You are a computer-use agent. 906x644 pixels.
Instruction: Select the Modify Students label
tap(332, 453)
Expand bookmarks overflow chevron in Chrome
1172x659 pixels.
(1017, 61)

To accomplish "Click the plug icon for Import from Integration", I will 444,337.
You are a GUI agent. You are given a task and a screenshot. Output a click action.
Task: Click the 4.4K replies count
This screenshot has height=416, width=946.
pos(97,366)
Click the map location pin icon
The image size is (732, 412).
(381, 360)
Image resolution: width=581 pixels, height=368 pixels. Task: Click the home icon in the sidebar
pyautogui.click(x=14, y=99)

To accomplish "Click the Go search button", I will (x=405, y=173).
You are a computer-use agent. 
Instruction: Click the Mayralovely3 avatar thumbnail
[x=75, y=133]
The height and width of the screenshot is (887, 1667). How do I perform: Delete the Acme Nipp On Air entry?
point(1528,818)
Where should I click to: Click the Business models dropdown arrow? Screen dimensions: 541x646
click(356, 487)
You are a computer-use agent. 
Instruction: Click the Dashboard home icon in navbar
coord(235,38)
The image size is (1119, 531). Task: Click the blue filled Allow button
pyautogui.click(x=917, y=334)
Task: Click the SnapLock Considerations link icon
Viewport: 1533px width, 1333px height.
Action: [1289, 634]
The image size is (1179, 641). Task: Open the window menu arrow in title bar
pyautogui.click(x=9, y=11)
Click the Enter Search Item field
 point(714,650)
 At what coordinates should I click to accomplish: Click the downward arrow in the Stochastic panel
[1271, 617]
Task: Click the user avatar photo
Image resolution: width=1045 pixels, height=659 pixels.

..............................

--- Short exercise ---
Copy all of the records above line for line, changing nothing.

--- Response to this task ---
You are a computer-use agent. 906x644 pixels.
Instruction: Select the Modify Students label
tap(332, 453)
Expand bookmarks overflow chevron in Chrome
1172x659 pixels.
(1017, 61)

To accomplish "Click the plug icon for Import from Integration", I will 444,337.
You are a GUI agent. You are given a task and a screenshot. Output a click action.
Task: Click the 4.4K replies count
This screenshot has height=416, width=946.
pos(97,366)
Click the map location pin icon
The image size is (732, 412).
(381, 360)
Image resolution: width=581 pixels, height=368 pixels. Task: Click the home icon in the sidebar
pyautogui.click(x=14, y=99)

To accomplish "Click the Go search button", I will (x=405, y=173).
You are a computer-use agent. 
Instruction: Click the Mayralovely3 avatar thumbnail
[x=75, y=133]
The height and width of the screenshot is (887, 1667). How do I perform: Delete the Acme Nipp On Air entry?
point(1528,818)
Where should I click to: Click the Business models dropdown arrow? Screen dimensions: 541x646
click(356, 487)
You are a computer-use agent. 
Instruction: Click the Dashboard home icon in navbar
coord(235,38)
The image size is (1119, 531). Task: Click the blue filled Allow button
pyautogui.click(x=917, y=334)
Task: Click the SnapLock Considerations link icon
Viewport: 1533px width, 1333px height.
Action: [1289, 634]
The image size is (1179, 641). Task: Open the window menu arrow in title bar
pyautogui.click(x=9, y=11)
Click the Enter Search Item field
 point(714,650)
 At what coordinates should I click to accomplish: Click the downward arrow in the Stochastic panel
[1271, 617]
Task: Click the user avatar photo
Image resolution: width=1045 pixels, height=659 pixels.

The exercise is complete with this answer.